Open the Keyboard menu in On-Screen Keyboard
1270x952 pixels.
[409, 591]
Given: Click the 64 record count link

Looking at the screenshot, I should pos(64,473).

• What you need to do
Every entry must appear in the answer, reproduced exactly.

• The answer
Open the Keyboard menu in On-Screen Keyboard
1270x952 pixels.
[409, 591]
Given: Click the 64 record count link

Looking at the screenshot, I should pos(64,473).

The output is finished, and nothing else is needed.